Task directions -> Resume the passage below about Purisima's return to the finance portfolio under President Aquino, picking up after its final sentence.

Reading passage ->
BEGIN

On 30 June 2010, he returned to the finance portfolio in the cabinet of President Benigno S. Aquino III. With Purisima leading Aquino's economic management team, the Philippine economy has kept a 6-year running growth average of 6.2%, its fastest run in 40 years. Under the Aquino administration, the Philippines has also been enjoying strengthening investor and consumer confidence, upgraded to a notch above investment grade by Standard & Poor's and to investment grade by Moody's, Fitch, the National Information and Credit Evaluation (NICE) Investors Service, and the Japan Credit Rating Agency. With 24 positive credit rating actions since 2010, the Philippines is so far the world's most upgraded sovereign. Increased confidence on the Philippines’ prospects has led to a sixfold jump in foreign direct investments (FDIs), from $1.07 billion in 2010 to $6.20 billion in 2014.

END

Given records ->
BEGIN

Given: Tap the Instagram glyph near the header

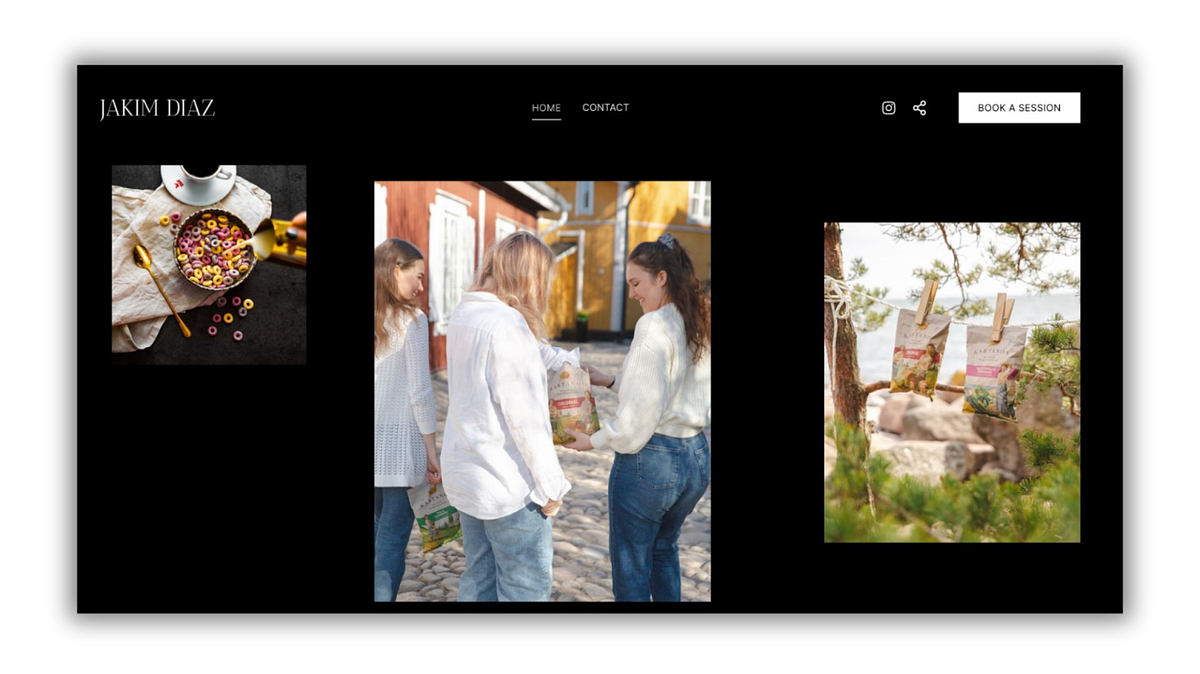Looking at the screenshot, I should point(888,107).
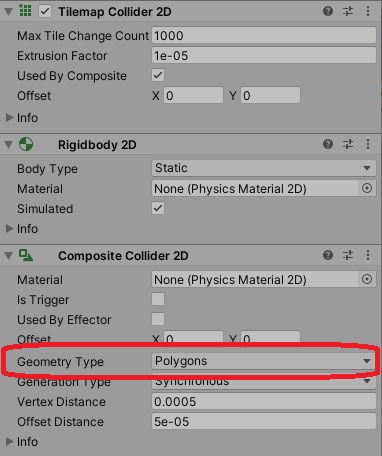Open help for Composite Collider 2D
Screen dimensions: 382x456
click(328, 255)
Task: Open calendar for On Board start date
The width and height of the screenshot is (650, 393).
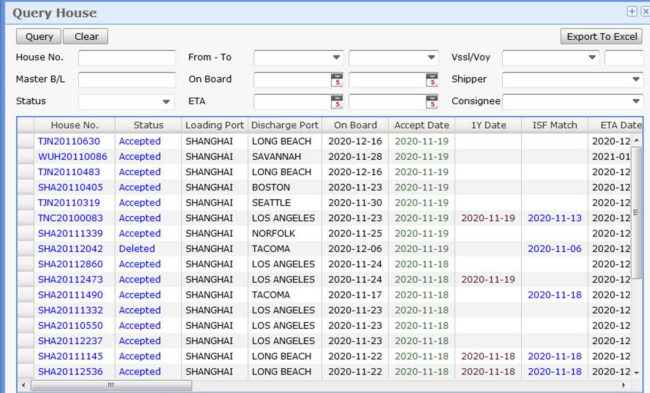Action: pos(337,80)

END
BEGIN

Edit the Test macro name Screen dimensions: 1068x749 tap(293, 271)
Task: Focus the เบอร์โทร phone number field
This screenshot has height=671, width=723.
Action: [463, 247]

END

Exercise answer ->
Under Purisima's watch, the Philippines' debt as a percentage to GDP fell to a historic low of 44.8% as of 2015, a 10 percentage point decline from the 54.8% posted in 2009 before the Aquino administration took over with a governance philosophy espousing fiscal responsibility. Purisima was also a key champion of the Sin Tax Reform Law passed in 2013, which as of October 2015 has already raised an additional P149.5 billion in incremental revenues from excise taxes on the consumption of tobacco and alcohol products, which are then poured into the Aquino administration's universal health care program. As of 2015, the national Philippine government's deficit was contained to a healthy 0.9% of GDP, while tax effort as a percentage of GDP rose from 12.1% in 2010 to 13.7%, achieved through revenue administration reforms and tougher enforcement.

Purisima also oversaw a vast expansion of fiscal space, growing government revenues by 75% in 5 years from P1.208 trillion to P2.109 trillion, enabling the education budget of the government to double within the period. The health budget was also tripled, resulting to improvements in health facilities and the expansion of national health insurance coverage to 93.5 of 100 million Filipinos, up from only 47.1 million Filipinos in 2010. The Philippines also hit its infrastructure spending goal matched at 5% of GDP as of 2016, up by more than 4 times since 2010. The social services budget, used to fund the country's successful conditional cash transfer (CCT) program named the Pantawid Pamilyang Pilipino Program (4Ps), has within 5 years shot up by 9 times to cover what is now 4.62 million households.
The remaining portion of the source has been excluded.